22:53 Yeah, and that's one of the things I love, so I joined Docker, just two months ago, before that I was at Microsoft where my role as part of the developer experience team was to bring all the Docker partner ecosystem on Azure. And so I started doing that and I built a bunch of tools to deploy clusters on Azure, and the tool I built for that was in Python; and I interacted with lots of startups using Python. And when I started talking about my tool to other Microsoft people these guys were at Windows, they didn't have Python installed, they said "how do I run that script", and in order to make that easier, I just bundled all my script in a Docker image and I just told them hey you just run that image and you'll have Python 2 installed with all the requirements for the tool that I built that measure Python as decay already installed and you don't need to install anything, it's just a Docker runaway from...

24:05 That's really cool, it sounds like interesting world to live in, working with lot of the windows stuff, and actually, one of the things I'd kind of like to talk about in a minute is the Docker view from different operating systems. I mean, if I'm at Linux it makes perfect sense, it's kind of like a Linux thing, I can run Docker on Ubuntu, things like that. But if I'm on let's say on my Mac, what do I do then?

24:27 Yeas, on the Mac you can download an installer from Docker.com, so we always release all of our versions on Linux, Mac and Windows. And so you download an installer and what it's doing because the engine relies on primitives in Linux, and so we have these tools that's downloaded as far of the installer that's for Ubuntu Docker that starts behind the scene of virtual box VM running Linux where the engine is installed, and then you run the client on your Mac and your client is targeting that virtual box instance. And then, by changing the environment variables you can just target- instead of targeting your local machine your, local virtual box instance on your Mac you can target a box measure on Google compute engine or Amazon.

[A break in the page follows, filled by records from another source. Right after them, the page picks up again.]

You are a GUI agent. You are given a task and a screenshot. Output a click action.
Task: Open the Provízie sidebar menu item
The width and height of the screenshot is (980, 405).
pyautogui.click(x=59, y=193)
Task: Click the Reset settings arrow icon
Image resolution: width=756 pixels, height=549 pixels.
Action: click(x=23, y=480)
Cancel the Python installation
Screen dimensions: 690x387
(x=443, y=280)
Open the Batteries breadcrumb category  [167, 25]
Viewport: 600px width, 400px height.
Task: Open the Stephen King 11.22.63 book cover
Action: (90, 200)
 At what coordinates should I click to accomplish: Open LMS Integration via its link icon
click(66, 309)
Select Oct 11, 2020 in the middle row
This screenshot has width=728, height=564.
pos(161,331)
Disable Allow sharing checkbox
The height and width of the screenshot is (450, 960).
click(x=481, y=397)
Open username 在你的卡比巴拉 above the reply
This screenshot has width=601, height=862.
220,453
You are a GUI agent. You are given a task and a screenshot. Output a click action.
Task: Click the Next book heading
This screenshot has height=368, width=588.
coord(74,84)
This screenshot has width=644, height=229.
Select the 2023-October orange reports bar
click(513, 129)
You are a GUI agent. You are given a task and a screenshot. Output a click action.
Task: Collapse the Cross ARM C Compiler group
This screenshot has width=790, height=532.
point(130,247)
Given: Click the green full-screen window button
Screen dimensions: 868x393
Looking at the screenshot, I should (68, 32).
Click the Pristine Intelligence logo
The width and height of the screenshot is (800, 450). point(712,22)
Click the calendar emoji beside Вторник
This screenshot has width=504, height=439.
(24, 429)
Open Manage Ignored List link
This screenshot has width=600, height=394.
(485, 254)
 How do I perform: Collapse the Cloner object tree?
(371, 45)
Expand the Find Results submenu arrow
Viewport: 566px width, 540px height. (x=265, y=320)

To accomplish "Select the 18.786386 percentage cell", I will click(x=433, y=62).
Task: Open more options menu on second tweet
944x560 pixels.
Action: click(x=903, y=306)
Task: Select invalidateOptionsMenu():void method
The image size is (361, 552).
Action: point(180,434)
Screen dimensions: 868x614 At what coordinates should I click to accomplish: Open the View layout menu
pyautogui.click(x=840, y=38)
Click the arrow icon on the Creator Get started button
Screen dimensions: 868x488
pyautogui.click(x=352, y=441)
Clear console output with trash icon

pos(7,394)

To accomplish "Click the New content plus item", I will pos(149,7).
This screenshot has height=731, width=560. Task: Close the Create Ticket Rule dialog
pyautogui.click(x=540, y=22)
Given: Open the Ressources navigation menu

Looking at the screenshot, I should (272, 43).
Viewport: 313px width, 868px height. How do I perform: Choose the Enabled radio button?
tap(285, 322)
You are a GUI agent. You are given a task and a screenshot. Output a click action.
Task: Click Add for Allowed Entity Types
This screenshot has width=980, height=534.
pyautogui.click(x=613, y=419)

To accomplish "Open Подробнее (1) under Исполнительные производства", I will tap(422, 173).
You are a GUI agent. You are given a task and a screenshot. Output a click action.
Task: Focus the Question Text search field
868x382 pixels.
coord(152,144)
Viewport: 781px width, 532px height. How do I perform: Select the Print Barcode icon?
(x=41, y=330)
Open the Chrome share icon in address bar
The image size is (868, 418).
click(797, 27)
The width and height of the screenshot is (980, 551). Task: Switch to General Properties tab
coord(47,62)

25:25 So that's pretty easy. In terms of operating system one of the things that I am super happy about that happen- it was launched few weeks ago, and that was announced at The Build Conference last week from Microsoft, is that Microsoft like really on Docker and what they've done, they have contributed a lot of code to Docker so that now the Docker client runs on Windows, so you can run the Docker client and then target the Linux machine so you can use Ubuntu Docker on Windows as well, so you can run your Linux workflows on Windows with that and develop-

26:05 That's cool, so that kind of puts it on pile with OS 10 maybe?

26:06 Yes, exactly, puts it with OS 10 but they are going even further where where they announced a build last week Mark Russinovich, who is the CTO for Azure, he spotted a Docker T-shirt and he demoed the step further that they want, which is they implemented Docker Engine for Windows server. So that's really a big news they- Microsoft like the Docker workflow for Devs and Opts so much that they wanted to give that to Windows developers and Windows sysadmins. So they modified Windows server so that to have the same isolation for existing Linux, and then they implemented the Docker deamon in terms of that. So that's not out yet, they just gave a demo last week, but it is going to ship with the next version of Windows server and there will be a preview this summer. So that means that you will be able to develop .NET applications running on Windows server inside of Docker containers, which means that for developers and sysadmin and enterprise people working Python Java .NET they will be able to just deploy altogether microservices in the technology that suits the best.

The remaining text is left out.